** Opening PASSAGE SHOWN block **

Talking to Ourselves (and How to Avoid it)
There is a strange paradox in the Irish poetry world: although the standing army of poetry-writers is as numerous as ever, the poetry audience seems to be in decline, if attendance at readings and actual book-sales are any reliable indicator. Poetry reading has never been a pursuit of the masses, and it may merely be agerelated nostalgia that makes me remember the readings in the 1990s at the Winding Stair, the Aula Maxima (Paul Durcan reading to a crowd of 400), and St Anne’s, Dawson St as standing-roomonly affairs. Yet more and more readings today are sparsely populated; with honourable exceptions – I’m thinking of the Poetry Ireland Introductions series, the Mountains to the Sea readings curated by Paul Perry last year, or the successful open mics run at Ó Bhéal, The White House and in Dublin and Galway – fewer people are attending readings regularly and the same familiar faces seem to populate every event.
We know that fewer people are buying poetry books. I don’t have access to Irish data, but a recent Guardian article quoted an 18.5% drop in the volume of UK book sales in 2012, following on from smaller declines in 2011 and 2010. Now I’m not assuming that the Irish book market is identical to the UK; we are a smaller sector and book launches here are perhaps a more important route to book sales for many publishers. However the increasing reluctance of bookshops to take poetry books, or to hang on to them for longer than a few weeks, is making wider distribution a greater challenge, and the closure of more and more independent bookstores makes a bad situation worse.
So how to reverse the decline, or ought we just accept that the audience for poetry will always be small, and that booksales, not to mention audience sizes, are no gauge for the sector’s success or failure? Personally I’m not convinced that the poetry audience is always going to be small: the same 200 to 300 people buying books by the same 200 to 300 people. I believe that poetry uses language in a way that goes straight to the heart; I don’t accept that only a select number of people are capable of sharing that appreciation. If poetry is something that people have recourse to in moments of great joy and sorrow, why wouldn’t they welcome the opportunity for a more regular refuge?
So why shouldn’t we find ways of giving access to a broader audience? Might it not be a question of going beyond the usual places you expect to find poetry – the reading, the festival, the book launch – and sending it (boldly) into newer locales?
The first thing we need to do is to make it easier to access. Your local town may no longer have its own book-store, or that shop may have stopped stocking poetry all together. There may be an annual arts festival, but the poetry reading event rarely attracts more than a dozen attendees. How can we bring poetry into that sort of environment?
I’m borrowing an idea from the first Laureate na nÓg, Siobhán Parkinson, who was interested in the role that books could play in increasingly multicultural classrooms. She devised the idea of the Laureate International Library, a mobile travelling library of 100 children’s books from all over the world, which could go on loan to schools and libraries all over Ireland. Since it was established, LIL has visited schools on the Aran Islands, libraries in Donegal and the Midlands and festivals in Derry. The children who’ve come into contact with LIL have been delighted at the chance to access so many new writers and stories.

** Closing PASSAGE SHOWN block **
** Opening SUPPLIED ENTRIES block **

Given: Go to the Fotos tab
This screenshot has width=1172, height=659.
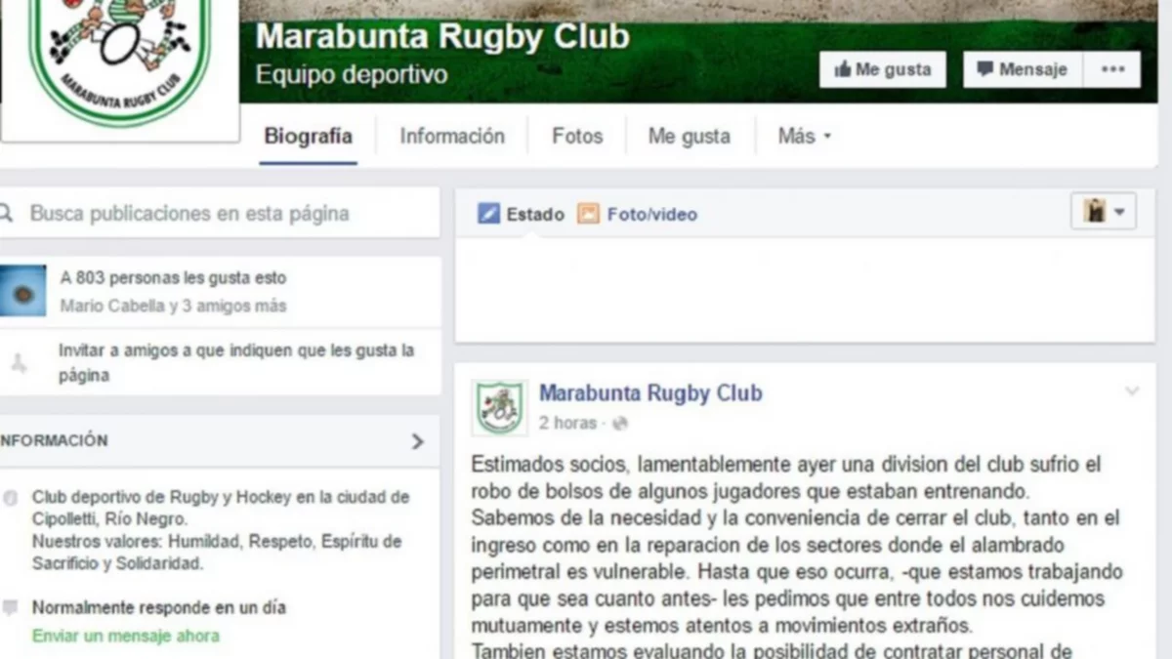Looking at the screenshot, I should pos(577,137).
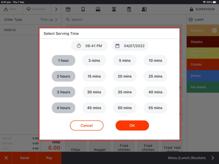Select the blue Drinks category
The image size is (219, 164).
pyautogui.click(x=202, y=76)
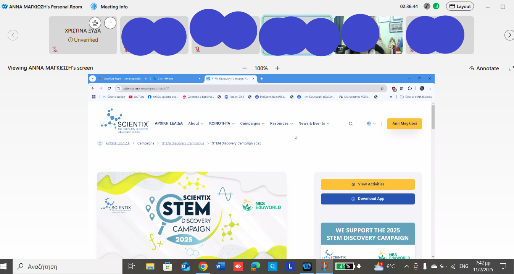Expand the Campaigns menu on Scientix
This screenshot has height=274, width=514.
(x=252, y=123)
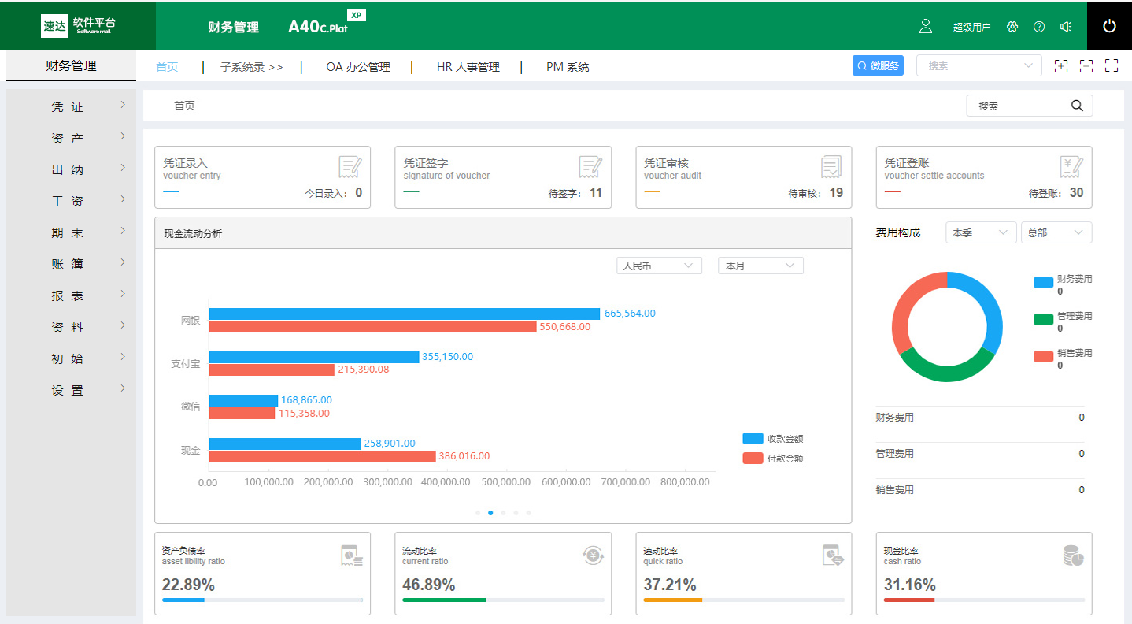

** Closing SUPPLIED ENTRIES block **

→ ACTIONS TO TAKE:
1. Transcribe the essay on the poetry audience from "So why shouldn’t" to "sort of environment?".
2. Decide whether each statement agrees with the essay on the poetry audience, answering yes or no and quoting the words that settle it: (a) The Guardian article cited an 18.5% drop in the volume of UK book sales in 2012. (b) The writer has access to Irish data on poetry book sales. (c) The Laureate International Library holds 100 children's books from all over the world.

→ ANSWERS BY ITEM NUMBER:
1.
So why shouldn’t we find ways of giving access to a broader audience? Might it not be a question of going beyond the usual places you expect to find poetry – the reading, the festival, the book launch – and sending it (boldly) into newer locales?
The first thing we need to do is to make it easier to access. Your local town may no longer have its own book-store, or that shop may have stopped stocking poetry all together. There may be an annual arts festival, but the poetry reading event rarely attracts more than a dozen attendees. How can we bring poetry into that sort of environment?

2.
(a) Yes: "a recent Guardian article quoted an 18.5% drop in the volume of UK book sales in 2012"
(b) No: "I don’t have access to Irish data"
(c) Yes: "a mobile travelling library of 100 children’s books from all over the world"